Baseline demographics were compared using an independent t-test. To compare the VD of the SVD (SVD), DVC (DVD), and CC (CVD) with previous measurements, paired t-tests with Bonferroni correction were used. Linear mixed models were used to identify significant VD changes over time, incorporating age, sex, IOP, spherical equivalent, best-corrected visual acuity (BCVA), hypertension, DR severity (nonproliferative or proliferative), DR duration, follow-up length, and OCTA quality as fixed effects. A random intercept was included at the eye level. Generalized linear mixed models were used to determine factors influencing changes in SVD and DVD over time in patients taking CaD. Statistical analyses were performed using SPSS statistics software (version 18.0; IBM Corp., Armonk, NY, USA).

Results

Demographics

A total of 81 eyes were included: 39 in Group 1 and 42 in Group 2 (Table 1).

Download:

Table 1. Baseline demographics.

https://doi.org/10.1371/journal.pone.0325714.t001

At baseline, there were no statistically significant differences between the two groups in terms of age, sex, or DR stage. Blood pressure measured at each visit remained stable in both groups. The mean BCVA was 0.09 ± 0.10, 0.10 ± 0.10, and 0.07 ± 0.10 in Group 1 (P = 0.280), and 0.06 ± 0.13, 0.05 ± 0.10, and 0.05 ± 0.09 in Group 2 (P = 0.247) at baseline, 3 months, and 6 months, respectively. The mean OCTA quality was 32.5 ± 2.5, 32.9 ± 2.2, and 32.9 ± 2.2 dB in Group 1 (P = 0.473), and 33.0 ± 2.3, 32.8 ± 2.2, and 32.8 ± 2.3 dB in Group 2 (P = 0.690) at baseline, 3 months, and 6 months, respectively.

SVD, DVD, and their skeletonized forms in each visit

The mean SVD was 21.8 ± 5.7, 23.5 ± 6.5, and 23.3 ± 6.1% in Group 1 (P = 0.034), and 22.3 ± 6.6, 22.6 ± 7.3, and 21.4 ± 6.7% in Group 2 (P = 0.175) at baseline, 3 months, and 6 months, respectively (Table 2).

Download:

Table 2. Optical coherence tomography angiography parameters at each visit.
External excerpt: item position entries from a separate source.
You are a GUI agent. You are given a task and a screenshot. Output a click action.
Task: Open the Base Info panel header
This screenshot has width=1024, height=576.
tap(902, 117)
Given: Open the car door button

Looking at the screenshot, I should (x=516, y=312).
https://doi.org/10.1371/journal.pone.0325714.t002

In Group 1, there was a significant difference in SVD from baseline to 3 months (P = 0.021), but not from 3 to 6 months (P = 0.745). The skeletonized SVD (SKSVD) also showed significant changes over time (P = 0.021), with pairwise comparison results similar to those of SVD (baseline vs. 3 months, P = 0.018; 3 months vs. 6 months, P = 0.720) (Fig 1). In Group 2, there was no statistically significant change in SVD over time (P = 0.175), while SKSVD demonstrated a significant reduction (P = 0.028).

Download:

Fig 1. Scatter plots showing the means and standard deviations of vessel densities and skeletonized vessel densities in superficial vascular complex (SVC) and deep vascular complex (DVC) at each visit in patients taking calcium dobesilate.
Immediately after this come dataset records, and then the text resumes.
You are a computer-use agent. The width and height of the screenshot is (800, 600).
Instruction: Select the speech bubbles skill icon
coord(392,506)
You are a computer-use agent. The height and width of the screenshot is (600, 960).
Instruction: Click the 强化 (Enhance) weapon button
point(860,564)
^*Statistically significant differences.

https://doi.org/10.1371/journal.pone.0325714.g001

In Group 1, the mean DVD was 18.2 ± 3.4, 20.0 ± 3.9, and 19.9 ± 4.1% at baseline, 3 months, and 6 months, respectively, indicating a significant change over time (P = 0.008). There was a significant difference in DVD from baseline to 3 months (P = 0.007), but not from 3 to 6 months (P = 0.825). The skeletonized DVD (SKDVD) revealed significant changes over time (P = 0.020), with pairwise comparison results similar to those of DVD (baseline vs. 3 months, P = 0.008; 3 months vs. 6 months, P = 0.723). In Group 2, there was no statistically significant change in DVD (P = 0.156) or SKDVD (P = 0.075) over time.

In Group 1, the mean CC was 26.1 ± 4.3, 26.7 ± 4.6, and 27.3 ± 4.1% at baseline, 3 months, and 6 months, respectively, demonstrating a significant change over time (P = 0.033). However, the pairwise comparisons were not statistically significant (baseline vs. 3 months, P = 0.326; 3 months vs. 6 months, P = 0.318). In Group 2, there was no statistically significant change in CVD (P = 0.331) over time.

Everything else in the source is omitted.